Upper Abdominal Liposuction
Liposuction of upper abdominal fat is more challenging than that of lower abdominal fat because the upper abdomen is so fibrous. Compared with the easy skin retraction and smooth results routinely achieved for the lower abdomen, liposuction of the upper abdomen is more difficult, and the results may not be as smooth.
Excessive fibrousness often limits the thoroughness and smoothness that can be achieved by liposuction. With traditional liposuction using larger cannulas and only two or three incisions in the lower abdomen, upper abdominal liposuction was often incomplete.
Both weight loss and liposuction of the epigastric fat may produce rugosity or transverse pleats of the upper abdominal skin. This uneven appearance results from the following factors:
- The removal of fat that once distended the overlying epigastric skin, along with incomplete dermal elastic contraction, results in fine wrinkles or dimpling.

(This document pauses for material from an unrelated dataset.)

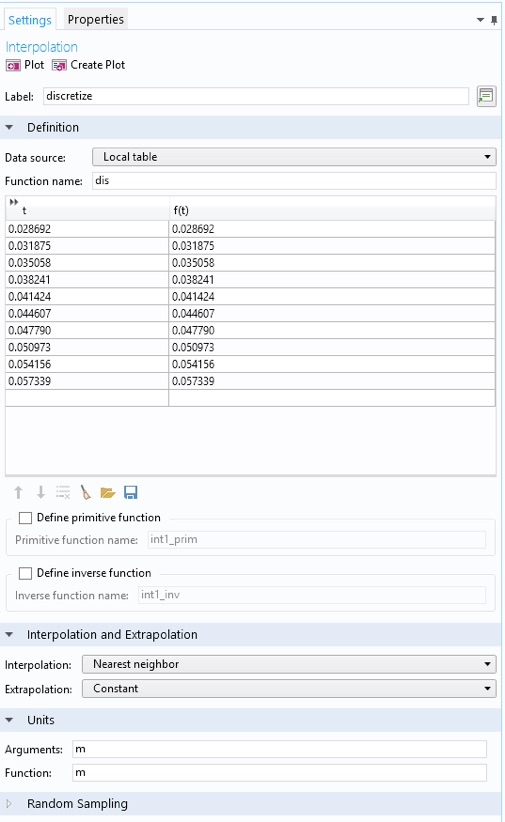Click the Load from File folder icon
The width and height of the screenshot is (505, 822).
[x=108, y=492]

- The relative fibrousness of the upper abdominal fat is a result of a dense network of fibers and collagenous sheets that tether the skin to the deep muscle fascia. After weight loss or liposuction, these fibrous tethers remain. When the patient is standing upright, gravity stretches the upper abdominal tissue while the fibrous tethers pull the skin in the opposite direction and produce pleats. When the patient is supine, however, and the effects of gravity are mitigated, these folds or plications usually disappear.

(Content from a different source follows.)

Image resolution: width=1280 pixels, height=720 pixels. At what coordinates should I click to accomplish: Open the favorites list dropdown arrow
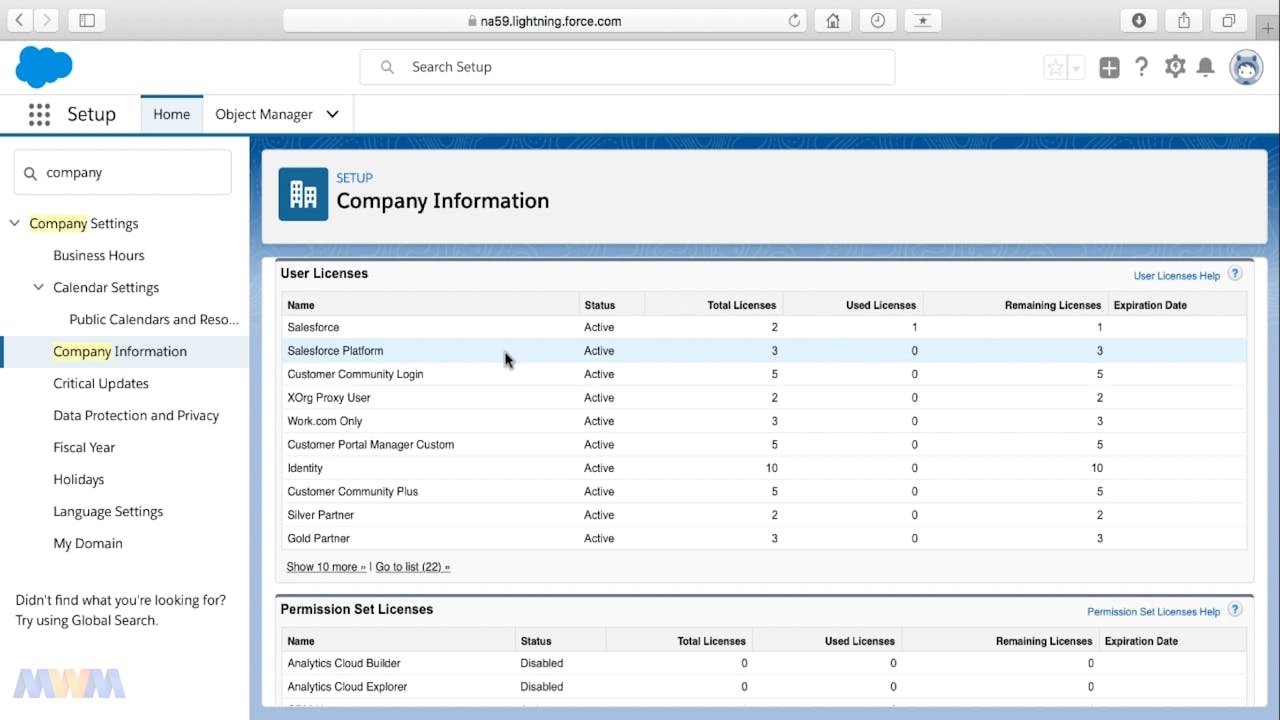click(1077, 68)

- Liposuction in the fibrous upper abdomen may predispose to uneven results. The visible effects of uneven liposuction will become more prominent with subsequent weight gain, with focal areas of excess residual fat becoming more noticeable than adjacent areas.

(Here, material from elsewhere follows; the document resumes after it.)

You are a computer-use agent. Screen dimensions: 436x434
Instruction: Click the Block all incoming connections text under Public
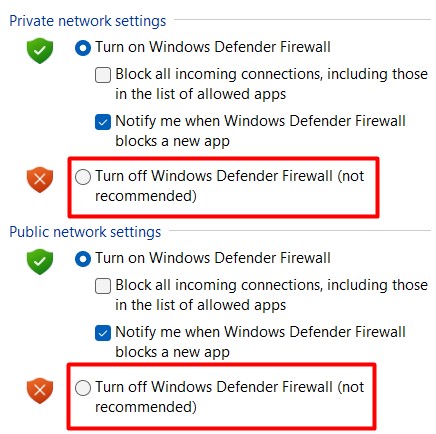[271, 295]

In most patients of average weight, only three to five 1.5-mm adits or microincisions are needed in the upper abdomen to fenestrate the fibrous subcutaneous fat with tunnels created by 16-gauge and 14-gauge microcannulas. Subsequently, most of the upper abdominal liposuction can be accomplished with 14-gauge and 12-gauge microcannulas from very few 2-mm adits.
Another explanation exists for the smoother results of liposuction of the lower abdomen compared with the upper abdomen. As a result of Scarpa’s fascia, direct fibrous connections may not exist between skin and muscle fasciae in the lower abdomen. Thus Scarpa’s fascia may cushion or mitigate the tethering effects of fibrous tissue attachments to the dermis.